__PASSAGE SHOWN__
______________________________
Areas where nanotechnology is used
Today, a life without nanotechnology is hard to imagine. Nanotechnologies – to be more specific: nanomaterials – are already used in numerous products and industrial applications. Our Nanotechnology Products and Applications database already provides an overview of how nanomaterials and nanostructuring applications are used today in industrial and commercial appplications across industries (please note: This is NOT a consumer products database that you can find elsewhere; so no antibacterial socks, bathroom cleaners, face creams, or pet products here...).
Our section "Ten things you should know about nanotechnology" provides you with an excellent first overview of what nanotechnologies are, what they are used for, and what some of the key issues are. If you want to get a more in-depth view of nanotechnology in important industry areas, then this section is for you. Also check out our primer How does nanotechnology work?
Here is a brief overview of some current applications of nanomaterials. Most of them represent evolutionary developments of existing technologies: for example, the reduction in size of electronics devices. They also give us an idea where nanotechnology will take us and where nanotechnology can be used in the future.
An important use of nanoparticles and nanotubes is in composites, materials that combine one or more separate components and which are designed to exhibit overall the best properties of each component. This multi-functionality applies not only to mechanical properties, but extends to optical, electrical and magnetic ones. Currently, carbon fibres and bundles of multi-walled CNTs are used in polymers to control or enhance conductivity, with applications such as antistatic packaging. The use of individual CNTs in composites is a potential long-term application. A particular type of nanocomposite is where nanoparticles act as fillers in a matrix; for example, carbon black used as a filler to reinforce car tyres. However, particles of carbon black can range from tens to hundreds of nanometres in size, so not all carbon black falls within our definition of nanoparticles.
Clays containing naturally occurring nanoparticles have long been important as construction materials and are undergoing continuous improvement. Clay particle based composites – containing plastics and nano-sized flakes of clay – are also finding applications such as use in car bumpers.
Nanocoatings and nanostructured surfaces
Coatings with thickness controlled at the nano- or atomic scale have been in routine production for some time, for example in molecular beam epitaxy or metal oxide chemical vapor deposition for optoelectonic devices, or in catalytically active and chemically functionalized surfaces. Recently developed applications include the self-cleaning window, which is coated in highly activated titanium dioxide, engineered to be highly hydrophobic (water repellent) and antibacterial, and coatings based on nanoparticulate oxides that catalytically destroy chemical agents.
Wear and scratch-resistant hard coatings are significantly improved by nanoscale intermediate layers (or multilayers) between the hard outer layer and the substrate material. The intermediate layers give good bonding and graded matching of elastic and thermal properties, thus improving adhesion. A range of enhanced textiles, such as breathable, waterproof and stainresistant fabrics, have been enabled by the improved control of porosity at the nanoscale and surface roughness in a variety of polymers and inorganics.
______________________________
__PROBLEM SET__
1 > In the passage on nanotechnology uses, what is the self-cleaning window coated in?
2 > Reproduce the passage on nanotechnology uses word for word, starting at "Areas where nanotechnology" and ending at "pet products here...).".
3 > Name every kind of property that the passage on nanotechnology uses says the multi-functionality of composites applies to.
______________________________
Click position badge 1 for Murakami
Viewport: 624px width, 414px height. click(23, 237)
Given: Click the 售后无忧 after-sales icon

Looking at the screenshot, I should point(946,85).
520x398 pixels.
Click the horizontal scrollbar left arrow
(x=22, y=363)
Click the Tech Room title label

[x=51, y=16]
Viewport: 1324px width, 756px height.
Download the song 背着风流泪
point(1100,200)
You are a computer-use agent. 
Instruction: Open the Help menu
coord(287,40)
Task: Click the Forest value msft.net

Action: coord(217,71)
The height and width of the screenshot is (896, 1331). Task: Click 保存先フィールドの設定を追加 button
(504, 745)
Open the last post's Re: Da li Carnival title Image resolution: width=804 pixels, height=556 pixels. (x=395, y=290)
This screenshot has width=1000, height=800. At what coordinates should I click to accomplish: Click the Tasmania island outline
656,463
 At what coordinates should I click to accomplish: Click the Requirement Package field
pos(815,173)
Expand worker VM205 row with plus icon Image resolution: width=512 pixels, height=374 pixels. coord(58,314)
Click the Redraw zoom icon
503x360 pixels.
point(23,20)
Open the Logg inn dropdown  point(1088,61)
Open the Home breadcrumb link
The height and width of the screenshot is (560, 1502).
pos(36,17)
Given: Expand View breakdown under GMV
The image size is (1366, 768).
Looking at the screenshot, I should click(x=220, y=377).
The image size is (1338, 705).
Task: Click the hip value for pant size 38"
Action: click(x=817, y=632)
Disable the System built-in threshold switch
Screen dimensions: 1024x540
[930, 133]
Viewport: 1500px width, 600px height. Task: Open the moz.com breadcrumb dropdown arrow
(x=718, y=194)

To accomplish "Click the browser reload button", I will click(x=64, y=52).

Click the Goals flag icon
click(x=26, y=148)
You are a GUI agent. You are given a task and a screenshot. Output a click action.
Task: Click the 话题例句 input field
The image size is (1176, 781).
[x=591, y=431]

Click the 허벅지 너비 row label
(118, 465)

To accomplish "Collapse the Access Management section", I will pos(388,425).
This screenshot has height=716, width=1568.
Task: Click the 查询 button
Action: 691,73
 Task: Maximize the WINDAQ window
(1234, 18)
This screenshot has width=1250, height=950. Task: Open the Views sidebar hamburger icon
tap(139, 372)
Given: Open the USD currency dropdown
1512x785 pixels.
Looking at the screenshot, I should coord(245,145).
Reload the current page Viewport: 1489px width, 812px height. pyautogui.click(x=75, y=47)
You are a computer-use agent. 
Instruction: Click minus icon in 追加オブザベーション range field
______________________________
__ANSWERS__
1 > Highly activated titanium dioxide

2 >
Areas where nanotechnology is used
Today, a life without nanotechnology is hard to imagine. Nanotechnologies – to be more specific: nanomaterials – are already used in numerous products and industrial applications. Our Nanotechnology Products and Applications database already provides an overview of how nanomaterials and nanostructuring applications are used today in industrial and commercial appplications across industries (please note: This is NOT a consumer products database that you can find elsewhere; so no antibacterial socks, bathroom cleaners, face creams, or pet products here...).

3 > Mechanical, optical, electrical and magnetic